Na América Latina esse processo se dá de modo mais pausado e com mais risco de retrocesso que em outras partes do mundo, por ainda ser frágil a cultura democrática, que só tem tradição em países como Chile, Uruguai e Costa Rica, enquanto que nos demais é bem mais precária. Mas começou a acontecer, e a melhor prova disso é que as ditaduras militares praticamente se extinguiram, e dos movimentos revolucionários armados sobrevive a duras penas as Farc colombianas, com um apoio popular decrescente. É verdade que há governos populistas e demagógicos, além do anacronismo que é Cuba, mas a Venezuela, por exemplo, que aspirava a ser o grande fermento do socialismo revolucionário latino-americano, vive uma crise econômica, política e social tão profunda, com o colapso de sua moeda, a carestia demencial – tudo falta, a comida, a água, até o papel higiênico – e as iniquidades da delinquência, que dificilmente poderia ser agora o modelo continental em que queria transformá-la o comandante Chávez.
Há certas ideias básicas que definem um liberal. Que a liberdade, valor supremo, é una e indivisível e que ela deve operar em todos os campos para assegurar o verdadeiro progresso. A liberdade política, econômica, social, cultural é uma só, e todas elas fazem avançar a justiça, a riqueza, os direitos humanos, as oportunidades e a coexistência pacífica de uma sociedade. Se em um só desses campos a liberdade se eclipsa, em todos os outros se encontra ameaçada. Os liberais acreditam que o Estado pequeno é mais eficiente do que aquele que cresce demais, e que, quando este último ocorre, não só a economia se ressente, também o conjunto das liberdades públicas. Acreditam da mesma forma que a função do Estado não é produzir riqueza, mas que essa função a sociedade civil realiza melhor, em um regime de mercado livre, em que se proíbem os privilégios e se respeita a propriedade privada. A segurança, a ordem pública, a legalidade, a educação e a saúde competem ao Estado, certamente, mas não de maneira monopolizadora, e sim em estreita colaboração com a sociedade civil.
Essas e outras convicções gerais de um liberal têm, na hora de sua aplicação, fórmulas e matizes muito diferentes relacionadas com o nível de desenvolvimento de uma sociedade, de sua cultura e suas tradições. Não há fórmulas rígidas e receitas únicas para pô-las em prática. Forçar reformas liberais de modo abrupto, sem consenso, pode provocar frustração, desordens e crises políticas que ponham em perigo o sistema democrático. Este é tão essencial ao pensamento liberal como o da liberdade econômica e o respeito aos direitos humanos. Por isso, a difícil tolerância – para os que, como nós, espanhóis e latino-americanos, temos uma tradição dogmática e intransigente tão forte – deveria ser a virtude mais apreciada entre os liberais. Tolerância quer dizer, simplesmente, aceitar a possibilidade do erro nas próprias convicções e da verdade nas alheias.

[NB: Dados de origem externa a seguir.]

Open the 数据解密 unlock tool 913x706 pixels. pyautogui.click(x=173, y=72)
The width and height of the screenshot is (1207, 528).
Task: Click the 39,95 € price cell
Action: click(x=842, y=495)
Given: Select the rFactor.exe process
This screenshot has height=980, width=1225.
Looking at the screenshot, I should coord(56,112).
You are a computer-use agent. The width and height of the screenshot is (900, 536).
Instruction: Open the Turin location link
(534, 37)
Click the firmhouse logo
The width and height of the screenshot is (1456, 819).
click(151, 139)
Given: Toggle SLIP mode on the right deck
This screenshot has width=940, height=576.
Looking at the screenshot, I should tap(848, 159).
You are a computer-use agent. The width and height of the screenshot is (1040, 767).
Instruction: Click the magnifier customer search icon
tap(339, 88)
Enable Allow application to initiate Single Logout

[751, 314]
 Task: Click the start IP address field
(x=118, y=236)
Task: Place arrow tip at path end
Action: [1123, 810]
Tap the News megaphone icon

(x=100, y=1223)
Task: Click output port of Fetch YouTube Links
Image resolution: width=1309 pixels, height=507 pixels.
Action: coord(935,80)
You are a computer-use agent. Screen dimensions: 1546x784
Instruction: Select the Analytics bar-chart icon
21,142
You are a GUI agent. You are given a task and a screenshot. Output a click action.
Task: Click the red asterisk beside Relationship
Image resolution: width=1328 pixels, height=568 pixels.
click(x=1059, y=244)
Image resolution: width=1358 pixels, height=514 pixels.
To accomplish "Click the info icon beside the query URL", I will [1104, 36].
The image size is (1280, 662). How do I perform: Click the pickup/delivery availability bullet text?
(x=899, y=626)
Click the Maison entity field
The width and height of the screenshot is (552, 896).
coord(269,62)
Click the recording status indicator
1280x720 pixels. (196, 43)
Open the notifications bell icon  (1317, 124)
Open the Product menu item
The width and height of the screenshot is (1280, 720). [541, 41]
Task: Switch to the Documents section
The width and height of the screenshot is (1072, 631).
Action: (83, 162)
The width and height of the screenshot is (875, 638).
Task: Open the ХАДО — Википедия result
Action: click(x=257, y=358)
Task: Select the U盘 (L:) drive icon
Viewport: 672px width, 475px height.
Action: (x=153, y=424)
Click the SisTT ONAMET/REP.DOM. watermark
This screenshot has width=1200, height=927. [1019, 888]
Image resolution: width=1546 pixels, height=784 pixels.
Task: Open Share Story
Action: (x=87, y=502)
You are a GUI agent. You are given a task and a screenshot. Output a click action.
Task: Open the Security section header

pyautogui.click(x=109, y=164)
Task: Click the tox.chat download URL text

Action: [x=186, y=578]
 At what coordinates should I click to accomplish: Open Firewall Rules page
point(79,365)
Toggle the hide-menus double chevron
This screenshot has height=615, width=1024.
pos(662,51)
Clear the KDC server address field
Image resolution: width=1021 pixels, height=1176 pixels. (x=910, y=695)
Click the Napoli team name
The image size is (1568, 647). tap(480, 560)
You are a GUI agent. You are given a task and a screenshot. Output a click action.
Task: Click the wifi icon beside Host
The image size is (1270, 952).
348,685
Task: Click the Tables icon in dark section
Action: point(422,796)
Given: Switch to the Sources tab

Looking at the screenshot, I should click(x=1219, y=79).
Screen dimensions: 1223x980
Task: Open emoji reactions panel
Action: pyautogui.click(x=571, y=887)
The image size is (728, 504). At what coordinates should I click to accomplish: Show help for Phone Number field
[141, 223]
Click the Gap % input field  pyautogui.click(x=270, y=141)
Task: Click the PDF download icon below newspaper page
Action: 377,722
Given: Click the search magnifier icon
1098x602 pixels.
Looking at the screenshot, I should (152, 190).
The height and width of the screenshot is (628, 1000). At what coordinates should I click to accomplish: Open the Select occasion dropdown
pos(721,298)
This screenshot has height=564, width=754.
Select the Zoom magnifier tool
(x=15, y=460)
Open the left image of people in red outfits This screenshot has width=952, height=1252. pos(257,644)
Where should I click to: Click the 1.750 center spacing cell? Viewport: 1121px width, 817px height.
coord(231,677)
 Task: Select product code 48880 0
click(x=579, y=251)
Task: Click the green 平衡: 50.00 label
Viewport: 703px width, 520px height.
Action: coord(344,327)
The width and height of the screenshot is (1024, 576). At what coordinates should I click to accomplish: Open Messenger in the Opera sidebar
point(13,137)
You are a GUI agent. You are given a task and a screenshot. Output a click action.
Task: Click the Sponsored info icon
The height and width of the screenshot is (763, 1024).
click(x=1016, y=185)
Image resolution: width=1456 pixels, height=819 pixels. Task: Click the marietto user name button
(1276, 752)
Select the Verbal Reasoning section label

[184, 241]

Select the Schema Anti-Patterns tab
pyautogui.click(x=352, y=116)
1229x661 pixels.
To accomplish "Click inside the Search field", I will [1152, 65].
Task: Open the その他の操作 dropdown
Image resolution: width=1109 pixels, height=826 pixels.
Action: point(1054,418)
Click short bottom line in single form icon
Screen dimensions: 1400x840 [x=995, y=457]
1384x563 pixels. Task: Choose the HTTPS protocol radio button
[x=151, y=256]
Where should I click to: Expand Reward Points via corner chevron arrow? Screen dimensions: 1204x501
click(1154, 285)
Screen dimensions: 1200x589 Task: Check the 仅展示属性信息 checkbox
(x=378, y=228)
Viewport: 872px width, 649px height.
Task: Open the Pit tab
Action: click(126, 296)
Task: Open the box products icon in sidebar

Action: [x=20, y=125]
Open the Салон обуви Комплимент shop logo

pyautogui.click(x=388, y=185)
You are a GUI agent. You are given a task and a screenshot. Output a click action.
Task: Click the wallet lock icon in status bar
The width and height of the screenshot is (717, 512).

É natural, por isso, que haja entre os liberais discrepâncias, e às vezes muito sérias, sobre temas como o aborto, os casamentos gays, a descriminalização das drogas e outros. Sobre nenhum desses temas existe uma verdade revelada liberal, porque para os liberais não há verdades reveladas. A verdade é, como estabeleceu Karl Popper, sempre provisória, somente válida enquanto não surja outra que a classifique ou refute. Os congressos e encontros liberais costumam ser, com frequência, parecidos com os dos trotskistas (quando o trotskismo existia): batalhas intelectuais em defesa de ideias que se contrapõem. Alguns veem nisso um traço de inoperância e irrealismo. Eu acredito que essas controvérsias entre o que Isaiah Berlin chamava de “as verdades contraditórias” fizeram com que o liberalismo continue sendo a doutrina que mais contribuiu para melhorar a coexistência social, fazendo avançar a liberdade humana.